In a span of 5 seconds, my mind made zipped around to a few places that included a conversation I had with fellow Insight Data Science fellows and re-thinking the F-statistic calculation statistic on ANOVA and then I had a whoa moment: the F-statistic in multiple linear regression and in ANOVA are the same thing.

Let’s investigate!

## Evaluate using a small dataset

The f-statistic is used most often when testing for differences in means for more than two groups, but let’s start simple with two groups with four datapoints in each group to better comprehend what’s going on.

```
import pandas as pd
import numpy as np
import matplotlib.pyplot as plt
import seaborn as sns
from mpl_toolkits.mplot3d import Axes3D
import statsmodels.api as sm
```

```
df_2f = pd.DataFrame()
df_2f['A'] = [2,1,3,0]
df_2f['B'] = [5,3,4,6]
df_2f
```

A | B | |
---|---|---|

0 | 2 | 5 |

1 | 1 | 3 |

2 | 3 | 4 |

3 | 0 | 6 |

## Using one-way ANOVA to calculate the F-statistic

Let’s apply the traditional one-way ANOVA formulas towards get the F-statistic.

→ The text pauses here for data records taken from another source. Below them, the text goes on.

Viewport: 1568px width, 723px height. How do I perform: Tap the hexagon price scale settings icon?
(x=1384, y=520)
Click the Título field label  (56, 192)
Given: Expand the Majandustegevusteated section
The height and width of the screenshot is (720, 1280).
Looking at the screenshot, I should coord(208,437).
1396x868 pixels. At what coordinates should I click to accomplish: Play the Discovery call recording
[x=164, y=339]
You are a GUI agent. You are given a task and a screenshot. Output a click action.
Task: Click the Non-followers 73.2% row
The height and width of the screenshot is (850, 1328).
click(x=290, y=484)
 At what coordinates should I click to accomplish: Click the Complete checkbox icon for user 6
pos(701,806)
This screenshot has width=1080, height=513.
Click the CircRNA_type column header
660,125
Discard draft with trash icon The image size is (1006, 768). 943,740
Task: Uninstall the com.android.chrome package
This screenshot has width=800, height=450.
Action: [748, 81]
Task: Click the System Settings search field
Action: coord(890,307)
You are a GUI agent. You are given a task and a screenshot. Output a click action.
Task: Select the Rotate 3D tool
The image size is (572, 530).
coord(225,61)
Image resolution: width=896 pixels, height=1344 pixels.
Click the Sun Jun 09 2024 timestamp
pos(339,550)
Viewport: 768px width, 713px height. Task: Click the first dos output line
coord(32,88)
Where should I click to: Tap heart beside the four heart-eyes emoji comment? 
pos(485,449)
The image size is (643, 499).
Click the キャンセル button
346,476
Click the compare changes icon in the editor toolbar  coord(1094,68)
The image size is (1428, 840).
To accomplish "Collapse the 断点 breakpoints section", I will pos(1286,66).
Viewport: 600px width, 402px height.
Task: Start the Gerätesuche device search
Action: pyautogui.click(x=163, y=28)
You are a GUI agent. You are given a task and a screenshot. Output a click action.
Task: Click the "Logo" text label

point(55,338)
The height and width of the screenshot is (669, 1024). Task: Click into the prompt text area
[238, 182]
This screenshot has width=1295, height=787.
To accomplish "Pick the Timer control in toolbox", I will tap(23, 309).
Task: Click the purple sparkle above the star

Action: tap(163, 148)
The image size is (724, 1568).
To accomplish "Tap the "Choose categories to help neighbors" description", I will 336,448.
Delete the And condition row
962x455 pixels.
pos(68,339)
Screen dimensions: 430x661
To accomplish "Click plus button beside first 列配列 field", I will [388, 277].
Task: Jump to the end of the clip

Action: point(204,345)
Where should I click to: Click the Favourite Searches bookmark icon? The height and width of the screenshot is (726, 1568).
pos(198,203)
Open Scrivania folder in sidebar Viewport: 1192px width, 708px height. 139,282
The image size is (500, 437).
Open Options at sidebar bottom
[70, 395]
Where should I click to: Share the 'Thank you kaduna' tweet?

\[F = \frac{(SSB)/(m-1)}{(SSW)/(m*(n-1)} = \frac{(SST-SSW)/(m-1)}{(SSW)/(m*(n-1)}\]where SSB = sum of squares between groups and SSW is sum of squares within groups. SST = sum of squares total and is simply the sum of SSB and SSW hence the substitution in the right-most equation.
The number of groups is represented by *m* (2 in this example) and *n* is the number of samples in each group (4). The formula will be further defined and below.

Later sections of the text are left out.